Çünkü taraflar onun üzerinde ittifak etmemişlerdir.
Âriye akdi şu
durumlarda sona erer:
a. Mal sahibi âriye olarak verdiği malı isterse,
âriye akdi sona erer. Mal sahibinin âriye olarak verdiği malı, âriye müddeti
bitmeden
önce veya bittikten
sonra istemesi hükmü değiştirmez. Çünkü âriye akdi, taraflar için vacib plan
bir akid değil, caiz olan bir akiddir.
b. Akdi yapan kişilerden birinin delirmesi veya
baygınlık geçirmesiyle âriye akdi sona erer.
Âriye verenle alan
kişide bulunması gereken şartların farklı olduğunu söylemiştik. Zira âriye
veren kişi teberru ehliyetine, alan kişi de teberru'yu kabul etme ehliyetine
sahip olmalıdır. Deli veya baygınlık geçiren bir kimse ise buna ehil değildir.
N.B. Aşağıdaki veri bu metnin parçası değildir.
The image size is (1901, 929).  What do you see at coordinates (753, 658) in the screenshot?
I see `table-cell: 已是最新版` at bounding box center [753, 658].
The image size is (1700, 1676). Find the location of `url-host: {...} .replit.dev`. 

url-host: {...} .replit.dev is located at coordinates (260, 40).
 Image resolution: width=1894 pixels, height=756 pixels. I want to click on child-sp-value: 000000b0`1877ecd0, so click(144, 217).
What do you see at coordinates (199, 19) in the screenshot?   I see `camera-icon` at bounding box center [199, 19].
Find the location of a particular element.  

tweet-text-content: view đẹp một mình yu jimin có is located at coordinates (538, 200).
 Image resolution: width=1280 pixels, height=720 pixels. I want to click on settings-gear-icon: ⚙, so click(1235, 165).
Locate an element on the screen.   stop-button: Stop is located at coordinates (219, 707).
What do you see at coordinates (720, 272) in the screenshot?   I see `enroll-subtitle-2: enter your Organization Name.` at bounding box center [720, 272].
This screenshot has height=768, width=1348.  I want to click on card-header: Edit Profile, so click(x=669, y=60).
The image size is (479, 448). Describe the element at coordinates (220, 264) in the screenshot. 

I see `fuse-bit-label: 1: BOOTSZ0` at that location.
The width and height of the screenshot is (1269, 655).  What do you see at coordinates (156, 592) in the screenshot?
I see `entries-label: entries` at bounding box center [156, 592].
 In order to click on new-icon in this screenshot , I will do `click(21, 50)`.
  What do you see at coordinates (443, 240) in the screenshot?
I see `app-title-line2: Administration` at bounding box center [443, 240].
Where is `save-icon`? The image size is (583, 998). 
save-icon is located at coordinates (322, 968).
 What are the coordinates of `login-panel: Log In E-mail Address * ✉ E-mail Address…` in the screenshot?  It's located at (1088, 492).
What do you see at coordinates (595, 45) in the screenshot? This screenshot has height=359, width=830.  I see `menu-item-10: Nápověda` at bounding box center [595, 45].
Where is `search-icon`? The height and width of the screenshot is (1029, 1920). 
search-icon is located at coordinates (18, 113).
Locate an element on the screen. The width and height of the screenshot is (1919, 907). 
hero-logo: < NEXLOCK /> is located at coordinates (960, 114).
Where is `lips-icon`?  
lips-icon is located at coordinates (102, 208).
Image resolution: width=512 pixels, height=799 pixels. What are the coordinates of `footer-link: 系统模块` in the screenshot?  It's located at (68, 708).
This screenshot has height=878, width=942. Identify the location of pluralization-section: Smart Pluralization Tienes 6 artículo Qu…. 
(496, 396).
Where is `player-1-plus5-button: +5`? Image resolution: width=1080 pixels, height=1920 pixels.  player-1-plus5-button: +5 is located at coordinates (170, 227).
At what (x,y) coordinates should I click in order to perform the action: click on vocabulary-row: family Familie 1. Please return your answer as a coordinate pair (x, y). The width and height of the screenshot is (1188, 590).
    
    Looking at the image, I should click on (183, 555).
c. Âriye veren veya alan kişilerden birinin
ölümüyle âriye akdi sona erer.
Çünkü âriye akdi,
malın menfaatinin mubah kılınmasıdır. Malını âriye olarak veren kişi ölürse
mal sahibi yok sayılır, malı âriye olarak alan kişinin ölmesiyle de kendisine
verilen izin ve yararlanma ortadan kalkmış olur.
d. Âriye veren veya alan kişinin sefihlikten
ötürü hacr altına alınmasıyla âriye akdi sona erer.
Hacr altına alman kişi
teberru etmeye veya teberru'yu kabul etmeye ehil değildir. Bu bakımdan onun
yaptığı âriye akdi fasid olur.
e. Arazi sahibinin üzerine iflas nedeniyle hacr
konursa, âriye akdi sona erer.
İflas nedeniyle hacr
altına alman kişinin malını teberru etmeye yetkisi yoktur. Ona teberru
yetkisinin verilmemesi, alacaklılarının maslahatı içindir.